Un testimone riapre il caso del 30enne morto a Le Sughere e svela l’esistenza delle «celle bianche» dove i carcerati vengono massacrati di botte. Dove non ha potuto (o voluto) la giustizia, è arrivata la televisione.
Il caso di Marcello Lonzi – morto in carcere, a Livorno, l’11 luglio del 2003 a trent’anni – torna al centro della cronaca dopo che il programma di La7 «Linea Gialla» ha mandato in onda le dichiarazioni di un ex detenuto a Le Sughere.
«C’era un detenuto accanto a me, chiedeva del dottore. Una guardia fece: ”Il dottore viene appena ha voglia”. Poi passa un’altra guardia, più giovane, che chiede: ”Ma cosa vuole questo qui che urla, urla, urla”. Gli risposero: ”Vuole il dottore”. Questo qua, il poliziotto giovane, si girò verso il detenuto e disse: ”Cosa vuoi che ti curiamo noi, come si è fatto al Lonzi?”. E io questo l’ho dichiarato al pm».
Caso riaperto? Difficile anche solo sperarlo. A dieci anni di distanza, la morte di Marcello Lonzi rimane un mistero. Era un afoso giorno di luglio, di quella che venne definita «l’estate più calda del secolo». Mancavano tre mesi alla scarcerazone di Marcello, che però viene ritrovato morto in cella. Il medico legale metterà agli atti che si trattò di «morte per cause naturali», infarto. Tre diverse procure, nel corso degli anni, hanno archiviato il caso: nessun pestaggio dietro le sbarre, come pure la famiglia dell’uomo aveva sostenuto con forza (e come alcune foto suggeriscono).

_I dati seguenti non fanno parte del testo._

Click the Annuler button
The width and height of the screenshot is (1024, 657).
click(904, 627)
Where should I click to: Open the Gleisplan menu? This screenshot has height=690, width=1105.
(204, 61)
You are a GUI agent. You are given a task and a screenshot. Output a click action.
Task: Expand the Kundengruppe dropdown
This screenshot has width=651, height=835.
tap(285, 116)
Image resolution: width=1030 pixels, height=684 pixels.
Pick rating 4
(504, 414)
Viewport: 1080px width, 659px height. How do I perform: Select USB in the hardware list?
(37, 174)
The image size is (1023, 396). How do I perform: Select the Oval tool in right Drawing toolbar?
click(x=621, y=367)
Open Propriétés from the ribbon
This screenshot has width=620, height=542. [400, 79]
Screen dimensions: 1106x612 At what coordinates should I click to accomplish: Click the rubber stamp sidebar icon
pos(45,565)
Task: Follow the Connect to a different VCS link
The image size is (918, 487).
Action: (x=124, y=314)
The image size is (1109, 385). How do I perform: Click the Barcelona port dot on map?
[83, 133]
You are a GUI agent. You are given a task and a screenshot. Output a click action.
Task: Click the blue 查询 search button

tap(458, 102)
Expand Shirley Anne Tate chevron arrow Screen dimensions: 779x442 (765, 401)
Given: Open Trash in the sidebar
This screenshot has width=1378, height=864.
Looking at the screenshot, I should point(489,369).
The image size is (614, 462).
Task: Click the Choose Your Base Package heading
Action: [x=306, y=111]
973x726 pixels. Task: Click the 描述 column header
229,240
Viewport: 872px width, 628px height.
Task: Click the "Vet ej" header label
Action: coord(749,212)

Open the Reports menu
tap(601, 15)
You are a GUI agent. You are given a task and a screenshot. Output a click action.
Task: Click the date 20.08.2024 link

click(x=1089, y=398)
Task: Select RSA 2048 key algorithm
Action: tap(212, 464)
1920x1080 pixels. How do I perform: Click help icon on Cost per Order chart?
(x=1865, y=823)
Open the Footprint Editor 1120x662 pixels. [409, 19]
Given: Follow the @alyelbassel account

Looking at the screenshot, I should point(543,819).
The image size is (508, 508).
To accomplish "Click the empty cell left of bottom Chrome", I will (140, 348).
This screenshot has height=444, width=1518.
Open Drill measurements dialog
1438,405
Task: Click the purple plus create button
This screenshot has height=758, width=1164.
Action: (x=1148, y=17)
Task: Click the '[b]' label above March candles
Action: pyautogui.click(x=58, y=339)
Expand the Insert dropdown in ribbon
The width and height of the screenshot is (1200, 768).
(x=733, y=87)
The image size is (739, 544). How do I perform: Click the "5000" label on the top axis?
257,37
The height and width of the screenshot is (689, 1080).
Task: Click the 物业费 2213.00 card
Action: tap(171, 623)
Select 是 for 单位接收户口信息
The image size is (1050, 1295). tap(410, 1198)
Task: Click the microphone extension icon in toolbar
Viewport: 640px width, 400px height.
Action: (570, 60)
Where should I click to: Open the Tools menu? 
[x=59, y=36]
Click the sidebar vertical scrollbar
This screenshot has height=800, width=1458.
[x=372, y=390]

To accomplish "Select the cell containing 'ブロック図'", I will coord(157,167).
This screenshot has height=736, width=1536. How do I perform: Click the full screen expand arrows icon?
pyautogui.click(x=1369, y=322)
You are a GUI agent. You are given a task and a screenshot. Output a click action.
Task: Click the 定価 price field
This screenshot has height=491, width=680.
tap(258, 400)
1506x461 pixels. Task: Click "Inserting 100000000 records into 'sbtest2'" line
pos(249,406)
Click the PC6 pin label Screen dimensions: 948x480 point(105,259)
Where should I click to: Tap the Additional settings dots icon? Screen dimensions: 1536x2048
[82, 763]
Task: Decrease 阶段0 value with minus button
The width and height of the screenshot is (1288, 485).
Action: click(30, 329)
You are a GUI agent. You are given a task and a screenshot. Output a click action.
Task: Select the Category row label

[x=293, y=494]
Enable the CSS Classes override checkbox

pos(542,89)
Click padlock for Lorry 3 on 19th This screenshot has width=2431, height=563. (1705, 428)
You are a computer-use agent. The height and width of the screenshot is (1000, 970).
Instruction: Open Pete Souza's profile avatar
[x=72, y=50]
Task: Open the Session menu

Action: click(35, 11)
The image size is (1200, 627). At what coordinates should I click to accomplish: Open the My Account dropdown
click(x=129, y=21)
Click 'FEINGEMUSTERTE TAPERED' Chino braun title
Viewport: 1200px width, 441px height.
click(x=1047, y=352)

Lo scontro, come sempre nei casi di malapolizia, è sulle perizie: in una prima autopsia si parla di «un’unica frattura costale e tre lesioni occipitali, ma senza nessuna incidenza». A tre anni di distanza, un nuovo esame autoptico fa emergere altri particolari: sette costole rotte e lo sterno fratturato. Il consulente medico spiega il tutto come conseguenza di un massaggio cardiaco, ma l’anatomopatologo Alberto Ballocco sostiene tutt’ora che sarebbe più appropriato parlare di «massacro cardiaco». L’ex detenuto intervistato da La7 prosegue: «A Livorno esistono le cosiddette celle lisce. Sono celle in cui non c’è né il letto né altro. Solo un materasso in terra. È lì dove ti menano. A me hanno spaccato i denti davanti solo per essere tornato con dieci minuti di ritardo da un permesso. Quando sei giù all’isolamento prendono il telefono e dicono: ”Mi mandi la squadretta?”. Vengono in quattro, cinque, sei. E vengono con le tute mimetiche, gli scarponi, i manganelli, i sacchi pieni di sabbia. E te le danno anche con quelli. Perché all’esterno non vedi l’ematoma, con quelli».
Ai margini, l’appello di Maria Ciuffi, madre di Marcello: «Mio figlio è morto sicuramente per un pestaggio. Non sono un medico, ma non sono neanche scema». Si rimane così, con le ennesime parole taglienti come lame, che squarciano il velo sulla situazione delle carceri in Italia – per l’Europa, «disumane e degradanti» -, in attesa che qualcuno decida di fare luce una volta per tutte sul caso Lonzi, su tutti i casi di malapolizia, su tutto quello che succede nelle patrie galere.